Jay Gard concerns himself with semiotics, architecture and visual perception theories in his works. For the curated outdoor space of Art Rotterdam, in front of the Van Nelle Factory, Gard designed and built an installation of two signposts, wooden replicas of signs for tourists as found in every highway around the world. Gard reduced the images to a two-part geometrical form that is reminiscent of the horizon. The signs became minimal landscapes.
Jay Gard paints his new “road signs” on the reflector foil of real road signs with acrylic paint. In contrast to his “touristic hints”, where he exclusively used the internationally common brown color of signposts, he works with various colors in his recent “road signs”. The different colors create a spatial effect and the often used stripes refer to landscapes, or rather to the external world. Since the colors are applied on the reflector foil of the signs, they disappear when the light falls from direction of sight, and the work appears to be monochrome. On the other hand, when the light falls against the direction of the viewer, the foil reflects the colors of the external world.

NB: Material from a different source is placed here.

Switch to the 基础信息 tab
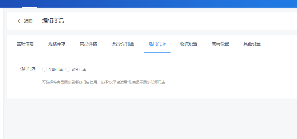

With his new “road signs”, Jay Gard investigates forms that are reminiscent of pictograms. The forms appear to be cut out from the colorful surface. This way, the intentionally constructed outline of such a form becomes a signifier. In contrast to the constructed line, the (surrounding) surface of color is painted in a characteristically rapid style, and its appearance relies heavily on coincidence. The almost gestural, painted surfaces are juxtaposed with colorless, intentional forms. The forms, in part, display the cuts through historical frames. The reference to a frame is beyond mere design and it raises the question of how the relation of art and design is constituted. The designed, cut-out form of the frame refers, just like every other frame, to art.
The paintings are minimal and abstract; the reference to reality arises mainly from the pictogram-like form, and from the materials and the context they specify: road, traffic, sign of a landmark. The works encourage us to rethink the relation between the sign and the signified, the handiwork and the industrial, art and design; and consider writing, global standardization and last but not least the significance of culture anew. Jay Gard established a distinctive, unmistakable language of his own in recent years and is among the young independent positions that continue the legacy of artists such as Sol LeWitt, Donald Judd or Richard Artschwager.